The data Start Marker

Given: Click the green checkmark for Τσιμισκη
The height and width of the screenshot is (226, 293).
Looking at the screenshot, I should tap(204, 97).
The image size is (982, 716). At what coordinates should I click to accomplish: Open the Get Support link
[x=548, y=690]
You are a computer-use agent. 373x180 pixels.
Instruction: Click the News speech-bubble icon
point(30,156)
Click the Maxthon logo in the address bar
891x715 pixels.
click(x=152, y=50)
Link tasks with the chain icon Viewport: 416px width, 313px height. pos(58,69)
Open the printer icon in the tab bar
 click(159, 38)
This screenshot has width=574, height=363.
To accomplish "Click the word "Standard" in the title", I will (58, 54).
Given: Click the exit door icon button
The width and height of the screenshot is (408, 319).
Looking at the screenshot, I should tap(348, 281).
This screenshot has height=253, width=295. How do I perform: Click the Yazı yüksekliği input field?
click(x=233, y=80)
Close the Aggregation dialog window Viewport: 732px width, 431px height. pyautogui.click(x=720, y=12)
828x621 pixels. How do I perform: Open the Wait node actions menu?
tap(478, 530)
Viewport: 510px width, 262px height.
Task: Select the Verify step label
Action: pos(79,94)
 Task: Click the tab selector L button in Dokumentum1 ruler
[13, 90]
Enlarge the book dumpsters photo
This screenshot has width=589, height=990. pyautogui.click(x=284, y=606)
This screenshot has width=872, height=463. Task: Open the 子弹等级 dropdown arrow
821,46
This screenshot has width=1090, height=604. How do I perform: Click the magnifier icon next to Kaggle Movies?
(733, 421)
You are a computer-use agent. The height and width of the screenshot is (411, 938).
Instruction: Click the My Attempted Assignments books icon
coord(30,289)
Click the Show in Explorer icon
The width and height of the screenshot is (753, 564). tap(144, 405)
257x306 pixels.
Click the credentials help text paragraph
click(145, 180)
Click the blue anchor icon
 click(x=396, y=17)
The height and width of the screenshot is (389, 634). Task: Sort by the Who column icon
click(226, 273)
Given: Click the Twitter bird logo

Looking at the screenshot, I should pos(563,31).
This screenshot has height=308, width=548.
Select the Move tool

The data End Marker

◆ Description of the task: Exactly as written, transcribe each line of the data.

◆ Solution to this problem:
Given: Click the green checkmark for Τσιμισκη
The height and width of the screenshot is (226, 293).
Looking at the screenshot, I should tap(204, 97).
The image size is (982, 716). At what coordinates should I click to accomplish: Open the Get Support link
[x=548, y=690]
You are a computer-use agent. 373x180 pixels.
Instruction: Click the News speech-bubble icon
point(30,156)
Click the Maxthon logo in the address bar
891x715 pixels.
click(x=152, y=50)
Link tasks with the chain icon Viewport: 416px width, 313px height. pos(58,69)
Open the printer icon in the tab bar
 click(159, 38)
This screenshot has width=574, height=363.
To accomplish "Click the word "Standard" in the title", I will (58, 54).
Given: Click the exit door icon button
The width and height of the screenshot is (408, 319).
Looking at the screenshot, I should tap(348, 281).
This screenshot has height=253, width=295. How do I perform: Click the Yazı yüksekliği input field?
click(x=233, y=80)
Close the Aggregation dialog window Viewport: 732px width, 431px height. pyautogui.click(x=720, y=12)
828x621 pixels. How do I perform: Open the Wait node actions menu?
tap(478, 530)
Viewport: 510px width, 262px height.
Task: Select the Verify step label
Action: pos(79,94)
 Task: Click the tab selector L button in Dokumentum1 ruler
[13, 90]
Enlarge the book dumpsters photo
This screenshot has width=589, height=990. pyautogui.click(x=284, y=606)
This screenshot has width=872, height=463. Task: Open the 子弹等级 dropdown arrow
821,46
This screenshot has width=1090, height=604. How do I perform: Click the magnifier icon next to Kaggle Movies?
(733, 421)
You are a computer-use agent. The height and width of the screenshot is (411, 938).
Instruction: Click the My Attempted Assignments books icon
coord(30,289)
Click the Show in Explorer icon
The width and height of the screenshot is (753, 564). tap(144, 405)
257x306 pixels.
Click the credentials help text paragraph
click(145, 180)
Click the blue anchor icon
 click(x=396, y=17)
The height and width of the screenshot is (389, 634). Task: Sort by the Who column icon
click(226, 273)
Given: Click the Twitter bird logo

Looking at the screenshot, I should pos(563,31).
This screenshot has height=308, width=548.
Select the Move tool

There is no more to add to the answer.